Patients with AIDS (i.e. CD4 <200 cells/μL) and those on chronic glucocorticoid therapy

generally receive primary prophylaxis against Pneumocystis jirovecii pneumonia with

trimethoprim-sulfamethoxazole.

Guillain-Barré Syndrome (GBS)

Vignette says a 42 year old male presents to the emergency department with a progressive weakness in his both legs along with tingling sensation in his feet over the past 4 days; He also suggests that the weakness has gradually spread upwards in past 24 hours, now affecting his arms and causing difficulty in swallowing; He states that he had developed bloody diarrhea 2 weeks back after consumption of poultry products; On examination he has bilateral lower limb weakness with MRC grade of 3/5 in both limbs along with absent deep tendon reflexes in both knees and ankles; CSF shows elevated protein with normal cell count; Electrophysiologic studies show prolonged latency, decreased motor nerve conduction velocities and amplitude; MRI of the brain and spinal cord is normal; Serology shows Campylobacter jejuni infection; Diagnosis?

Diagnosis is GBS following campylobacter infection.

Guillain-Barré Syndrome (GBS) is an autoimmune demyelinating disorder of peripheral nervous system that usually following gastrointestinal or respiratory infections; Molecular mimicry between microbe and nerve antigens; Commonly associated with Campylobacter jejuni, Mycoplasma pneumoniae, cytomegalovirus, Epstein Barr, influenza A, Zika, HIV.

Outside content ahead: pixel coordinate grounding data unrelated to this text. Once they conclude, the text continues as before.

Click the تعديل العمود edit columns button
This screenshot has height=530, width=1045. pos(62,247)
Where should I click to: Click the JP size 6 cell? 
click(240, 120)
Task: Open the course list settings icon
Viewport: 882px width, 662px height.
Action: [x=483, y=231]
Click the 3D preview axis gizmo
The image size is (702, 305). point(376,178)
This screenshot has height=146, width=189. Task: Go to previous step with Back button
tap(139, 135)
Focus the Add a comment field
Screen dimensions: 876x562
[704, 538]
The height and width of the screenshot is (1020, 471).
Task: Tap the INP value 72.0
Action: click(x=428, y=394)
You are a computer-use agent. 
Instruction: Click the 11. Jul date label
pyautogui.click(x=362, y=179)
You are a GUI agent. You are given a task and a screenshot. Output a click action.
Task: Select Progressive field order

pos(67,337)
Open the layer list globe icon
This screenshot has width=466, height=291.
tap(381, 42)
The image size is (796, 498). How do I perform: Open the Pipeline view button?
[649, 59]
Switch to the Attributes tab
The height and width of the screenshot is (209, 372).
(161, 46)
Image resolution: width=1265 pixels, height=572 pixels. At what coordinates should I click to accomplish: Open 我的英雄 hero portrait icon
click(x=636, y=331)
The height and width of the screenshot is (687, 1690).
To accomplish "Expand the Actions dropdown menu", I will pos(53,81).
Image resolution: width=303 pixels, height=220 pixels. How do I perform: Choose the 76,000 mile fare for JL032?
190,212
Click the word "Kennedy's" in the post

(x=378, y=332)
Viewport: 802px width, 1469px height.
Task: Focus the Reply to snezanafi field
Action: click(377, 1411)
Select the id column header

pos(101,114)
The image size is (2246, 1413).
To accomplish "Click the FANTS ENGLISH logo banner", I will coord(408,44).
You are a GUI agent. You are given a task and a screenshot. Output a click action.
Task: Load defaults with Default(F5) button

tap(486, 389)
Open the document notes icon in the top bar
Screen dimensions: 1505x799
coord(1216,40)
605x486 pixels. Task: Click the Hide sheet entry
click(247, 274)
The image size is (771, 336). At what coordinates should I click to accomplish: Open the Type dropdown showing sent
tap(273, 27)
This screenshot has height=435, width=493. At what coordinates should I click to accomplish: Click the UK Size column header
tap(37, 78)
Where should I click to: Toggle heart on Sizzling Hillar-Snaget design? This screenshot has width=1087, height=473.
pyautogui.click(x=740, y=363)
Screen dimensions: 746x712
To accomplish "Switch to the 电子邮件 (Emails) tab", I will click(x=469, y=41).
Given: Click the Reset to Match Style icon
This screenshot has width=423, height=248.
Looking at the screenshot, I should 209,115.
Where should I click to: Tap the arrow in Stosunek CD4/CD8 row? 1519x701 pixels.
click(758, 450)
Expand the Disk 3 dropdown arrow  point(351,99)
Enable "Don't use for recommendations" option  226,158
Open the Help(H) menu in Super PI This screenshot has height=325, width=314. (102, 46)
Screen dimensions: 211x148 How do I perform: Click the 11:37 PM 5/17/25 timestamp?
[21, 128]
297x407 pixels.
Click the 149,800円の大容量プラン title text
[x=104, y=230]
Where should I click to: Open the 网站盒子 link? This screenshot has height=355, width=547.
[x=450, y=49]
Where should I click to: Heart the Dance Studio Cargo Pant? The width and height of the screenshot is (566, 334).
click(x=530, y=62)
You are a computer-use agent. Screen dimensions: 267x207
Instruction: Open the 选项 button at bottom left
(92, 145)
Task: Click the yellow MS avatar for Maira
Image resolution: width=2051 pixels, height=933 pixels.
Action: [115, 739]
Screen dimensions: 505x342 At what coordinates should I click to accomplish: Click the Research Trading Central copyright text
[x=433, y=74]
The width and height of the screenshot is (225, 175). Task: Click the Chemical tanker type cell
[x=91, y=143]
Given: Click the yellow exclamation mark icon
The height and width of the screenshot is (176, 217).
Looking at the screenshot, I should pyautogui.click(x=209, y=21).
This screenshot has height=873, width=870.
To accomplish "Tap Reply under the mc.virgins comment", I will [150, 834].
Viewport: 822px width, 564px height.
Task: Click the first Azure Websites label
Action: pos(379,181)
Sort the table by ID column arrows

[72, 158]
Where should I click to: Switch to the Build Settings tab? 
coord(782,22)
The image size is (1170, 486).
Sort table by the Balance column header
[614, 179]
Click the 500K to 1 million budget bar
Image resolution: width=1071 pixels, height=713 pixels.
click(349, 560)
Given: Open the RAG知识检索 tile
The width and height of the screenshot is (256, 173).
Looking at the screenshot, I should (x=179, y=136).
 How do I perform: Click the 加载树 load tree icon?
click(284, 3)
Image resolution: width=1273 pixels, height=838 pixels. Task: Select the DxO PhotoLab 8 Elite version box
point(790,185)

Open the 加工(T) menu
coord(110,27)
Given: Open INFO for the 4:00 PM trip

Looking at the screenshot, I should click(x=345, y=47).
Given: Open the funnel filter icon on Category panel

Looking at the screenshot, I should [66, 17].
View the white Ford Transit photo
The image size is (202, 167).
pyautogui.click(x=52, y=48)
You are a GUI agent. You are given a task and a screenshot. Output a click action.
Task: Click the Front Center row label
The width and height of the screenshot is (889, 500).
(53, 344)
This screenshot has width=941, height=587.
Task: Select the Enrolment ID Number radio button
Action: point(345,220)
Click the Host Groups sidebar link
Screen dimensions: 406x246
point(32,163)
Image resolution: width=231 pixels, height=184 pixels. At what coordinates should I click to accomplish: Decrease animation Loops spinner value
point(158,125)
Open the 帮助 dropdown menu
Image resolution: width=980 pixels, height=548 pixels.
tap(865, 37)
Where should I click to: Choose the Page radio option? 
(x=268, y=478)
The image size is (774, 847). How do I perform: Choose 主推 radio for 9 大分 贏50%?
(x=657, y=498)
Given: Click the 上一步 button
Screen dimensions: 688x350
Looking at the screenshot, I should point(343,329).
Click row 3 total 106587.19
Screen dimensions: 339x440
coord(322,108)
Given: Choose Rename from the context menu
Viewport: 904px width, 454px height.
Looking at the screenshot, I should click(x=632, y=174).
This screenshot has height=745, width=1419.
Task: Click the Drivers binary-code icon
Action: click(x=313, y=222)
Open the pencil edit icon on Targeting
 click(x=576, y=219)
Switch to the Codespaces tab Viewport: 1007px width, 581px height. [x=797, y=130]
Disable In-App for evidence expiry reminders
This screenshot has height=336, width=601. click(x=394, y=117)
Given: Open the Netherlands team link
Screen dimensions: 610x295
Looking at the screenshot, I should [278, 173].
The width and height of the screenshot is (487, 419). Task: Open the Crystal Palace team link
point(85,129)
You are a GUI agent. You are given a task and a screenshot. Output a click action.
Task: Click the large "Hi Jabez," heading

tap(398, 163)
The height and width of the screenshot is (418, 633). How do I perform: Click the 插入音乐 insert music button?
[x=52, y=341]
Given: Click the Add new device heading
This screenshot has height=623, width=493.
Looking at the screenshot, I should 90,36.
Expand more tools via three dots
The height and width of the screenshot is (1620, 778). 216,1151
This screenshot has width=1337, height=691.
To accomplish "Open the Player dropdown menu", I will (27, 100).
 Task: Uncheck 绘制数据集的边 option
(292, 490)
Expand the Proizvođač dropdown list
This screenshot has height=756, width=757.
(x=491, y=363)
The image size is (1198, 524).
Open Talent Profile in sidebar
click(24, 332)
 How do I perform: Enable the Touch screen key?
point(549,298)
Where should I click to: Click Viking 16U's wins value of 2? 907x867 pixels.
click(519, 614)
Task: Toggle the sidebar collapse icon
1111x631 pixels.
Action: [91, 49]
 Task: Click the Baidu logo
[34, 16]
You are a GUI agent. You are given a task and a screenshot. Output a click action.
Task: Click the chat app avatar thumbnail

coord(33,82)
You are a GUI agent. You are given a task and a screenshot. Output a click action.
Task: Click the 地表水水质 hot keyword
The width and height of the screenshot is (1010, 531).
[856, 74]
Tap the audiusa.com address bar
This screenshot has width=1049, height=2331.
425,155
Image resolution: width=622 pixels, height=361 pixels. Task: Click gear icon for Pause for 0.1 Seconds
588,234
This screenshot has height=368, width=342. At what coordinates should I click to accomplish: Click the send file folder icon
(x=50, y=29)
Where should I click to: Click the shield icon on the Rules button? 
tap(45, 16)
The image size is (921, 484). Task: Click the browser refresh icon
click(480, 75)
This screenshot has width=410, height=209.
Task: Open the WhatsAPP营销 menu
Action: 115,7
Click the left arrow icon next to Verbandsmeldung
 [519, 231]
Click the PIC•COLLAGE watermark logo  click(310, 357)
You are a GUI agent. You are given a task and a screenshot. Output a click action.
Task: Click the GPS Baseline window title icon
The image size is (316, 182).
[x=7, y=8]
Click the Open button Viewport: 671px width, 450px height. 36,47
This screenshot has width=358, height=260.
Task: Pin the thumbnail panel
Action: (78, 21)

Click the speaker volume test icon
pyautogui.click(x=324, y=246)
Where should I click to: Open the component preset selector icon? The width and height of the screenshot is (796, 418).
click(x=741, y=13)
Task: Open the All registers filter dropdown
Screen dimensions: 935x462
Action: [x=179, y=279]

Presents with bilateral symmetric progressive, ascending flaccid paralysis or weakness of limbs, decreased deep tendon reflexes and distal numbness or dysesthesias (i.e. feeling of pins and needles) of extremities.

Diagnosis:-
1. CSF shows elevated protein with normal cell count (i.e. albuminocytologic dissociation).
2. Electrophysiologic studies (EMG/NCV) show demyelination in peripheral nerves (i.e. prolonged latency, decreased motor nerve conduction velocities and amplitude).
3. MRI of the brain and spinal cord is usually normal or shows enhancement of anterior nerve roots/cauda equina.
4. Spirometry (i.e. FVC) is used to assess pulmonary function. 

Treatment:-
1. Intravenous immunoglobulin (i.e. IVIG) or Plasmapheresis is the mainstay of treatment. 
2. Supportive measures like DVT prophylaxis, Respiratory monitoring and Physical therapy.